* WHAT YOU WILL DO
Reproduce every line of the records below as a numbered list, omitting any blank lines.

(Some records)
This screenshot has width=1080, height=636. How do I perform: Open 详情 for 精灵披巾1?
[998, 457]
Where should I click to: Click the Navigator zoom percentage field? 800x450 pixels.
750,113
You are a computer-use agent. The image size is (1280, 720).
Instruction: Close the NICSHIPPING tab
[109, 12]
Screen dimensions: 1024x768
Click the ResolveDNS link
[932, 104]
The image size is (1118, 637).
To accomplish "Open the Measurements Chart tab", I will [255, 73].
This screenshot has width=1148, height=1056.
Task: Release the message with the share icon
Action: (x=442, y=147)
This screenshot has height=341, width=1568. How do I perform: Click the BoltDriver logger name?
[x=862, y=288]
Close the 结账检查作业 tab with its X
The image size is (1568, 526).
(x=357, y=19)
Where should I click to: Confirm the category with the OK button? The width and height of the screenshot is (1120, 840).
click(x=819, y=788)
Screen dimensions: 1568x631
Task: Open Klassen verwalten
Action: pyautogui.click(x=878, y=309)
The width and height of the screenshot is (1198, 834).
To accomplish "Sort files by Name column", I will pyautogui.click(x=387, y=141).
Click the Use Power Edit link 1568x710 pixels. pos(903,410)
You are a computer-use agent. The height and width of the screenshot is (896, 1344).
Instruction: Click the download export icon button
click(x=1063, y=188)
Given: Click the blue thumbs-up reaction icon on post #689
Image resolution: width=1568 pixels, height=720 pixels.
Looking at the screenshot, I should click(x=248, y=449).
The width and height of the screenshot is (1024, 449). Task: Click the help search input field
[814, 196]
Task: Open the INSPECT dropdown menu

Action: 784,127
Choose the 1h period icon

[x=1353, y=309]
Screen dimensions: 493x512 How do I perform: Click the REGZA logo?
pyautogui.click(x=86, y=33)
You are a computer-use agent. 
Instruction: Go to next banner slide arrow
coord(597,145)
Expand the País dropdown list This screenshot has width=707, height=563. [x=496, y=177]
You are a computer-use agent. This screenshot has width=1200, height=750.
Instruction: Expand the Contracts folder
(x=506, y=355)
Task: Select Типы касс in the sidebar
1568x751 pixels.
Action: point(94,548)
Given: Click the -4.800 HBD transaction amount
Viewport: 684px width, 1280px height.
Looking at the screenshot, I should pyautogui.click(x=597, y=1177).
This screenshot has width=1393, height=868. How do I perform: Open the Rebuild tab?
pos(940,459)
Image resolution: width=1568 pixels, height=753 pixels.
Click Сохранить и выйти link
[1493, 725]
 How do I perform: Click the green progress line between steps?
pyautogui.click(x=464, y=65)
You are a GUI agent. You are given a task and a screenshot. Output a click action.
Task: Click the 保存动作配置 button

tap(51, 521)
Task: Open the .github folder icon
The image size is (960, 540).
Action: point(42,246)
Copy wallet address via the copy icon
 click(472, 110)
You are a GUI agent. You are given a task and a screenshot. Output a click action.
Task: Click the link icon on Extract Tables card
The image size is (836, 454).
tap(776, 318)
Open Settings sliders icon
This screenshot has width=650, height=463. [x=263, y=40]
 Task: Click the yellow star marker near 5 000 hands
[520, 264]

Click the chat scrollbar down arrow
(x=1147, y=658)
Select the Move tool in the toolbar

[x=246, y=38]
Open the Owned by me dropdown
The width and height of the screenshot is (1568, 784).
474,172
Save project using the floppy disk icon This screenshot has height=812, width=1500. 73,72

* COMPLETE RESPONSE
1. This screenshot has width=1080, height=636. How do I perform: Open 详情 for 精灵披巾1?
2. [998, 457]
3. Where should I click to: Click the Navigator zoom percentage field? 800x450 pixels.
4. 750,113
5. You are a computer-use agent. The image size is (1280, 720).
6. Instruction: Close the NICSHIPPING tab
7. [109, 12]
8. Screen dimensions: 1024x768
9. Click the ResolveDNS link
10. [932, 104]
11. The image size is (1118, 637).
12. To accomplish "Open the Measurements Chart tab", I will [255, 73].
13. This screenshot has width=1148, height=1056.
14. Task: Release the message with the share icon
15. Action: (x=442, y=147)
16. This screenshot has height=341, width=1568. How do I perform: Click the BoltDriver logger name?
17. [x=862, y=288]
18. Close the 结账检查作业 tab with its X
19. The image size is (1568, 526).
20. (x=357, y=19)
21. Where should I click to: Confirm the category with the OK button? The width and height of the screenshot is (1120, 840).
22. click(x=819, y=788)
23. Screen dimensions: 1568x631
24. Task: Open Klassen verwalten
25. Action: pyautogui.click(x=878, y=309)
26. The width and height of the screenshot is (1198, 834).
27. To accomplish "Sort files by Name column", I will pyautogui.click(x=387, y=141).
28. Click the Use Power Edit link 1568x710 pixels. pos(903,410)
29. You are a computer-use agent. The height and width of the screenshot is (896, 1344).
30. Instruction: Click the download export icon button
31. click(x=1063, y=188)
32. Given: Click the blue thumbs-up reaction icon on post #689
33. Image resolution: width=1568 pixels, height=720 pixels.
34. Looking at the screenshot, I should click(x=248, y=449).
35. The width and height of the screenshot is (1024, 449). Task: Click the help search input field
36. [814, 196]
37. Task: Open the INSPECT dropdown menu
38. Action: 784,127
39. Choose the 1h period icon
40. [x=1353, y=309]
41. Screen dimensions: 493x512 How do I perform: Click the REGZA logo?
42. pyautogui.click(x=86, y=33)
43. You are a computer-use agent. 
44. Instruction: Go to next banner slide arrow
45. coord(597,145)
46. Expand the País dropdown list This screenshot has width=707, height=563. [x=496, y=177]
47. You are a computer-use agent. This screenshot has width=1200, height=750.
48. Instruction: Expand the Contracts folder
49. (x=506, y=355)
50. Task: Select Типы касс in the sidebar
51. 1568x751 pixels.
52. Action: point(94,548)
53. Given: Click the -4.800 HBD transaction amount
54. Viewport: 684px width, 1280px height.
55. Looking at the screenshot, I should pyautogui.click(x=597, y=1177).
56. This screenshot has width=1393, height=868. How do I perform: Open the Rebuild tab?
57. pos(940,459)
58. Image resolution: width=1568 pixels, height=753 pixels.
59. Click Сохранить и выйти link
60. [1493, 725]
61.  How do I perform: Click the green progress line between steps?
62. pyautogui.click(x=464, y=65)
63. You are a GUI agent. You are given a task and a screenshot. Output a click action.
64. Task: Click the 保存动作配置 button
65. tap(51, 521)
66. Task: Open the .github folder icon
67. The image size is (960, 540).
68. Action: point(42,246)
69. Copy wallet address via the copy icon
70.  click(472, 110)
71. You are a GUI agent. You are given a task and a screenshot. Output a click action.
72. Task: Click the link icon on Extract Tables card
73. The image size is (836, 454).
74. tap(776, 318)
75. Open Settings sliders icon
76. This screenshot has width=650, height=463. [x=263, y=40]
77.  Task: Click the yellow star marker near 5 000 hands
78. [520, 264]
79. Click the chat scrollbar down arrow
80. (x=1147, y=658)
81. Select the Move tool in the toolbar
82. [x=246, y=38]
83. Open the Owned by me dropdown
84. The width and height of the screenshot is (1568, 784).
85. 474,172
86. Save project using the floppy disk icon This screenshot has height=812, width=1500. 73,72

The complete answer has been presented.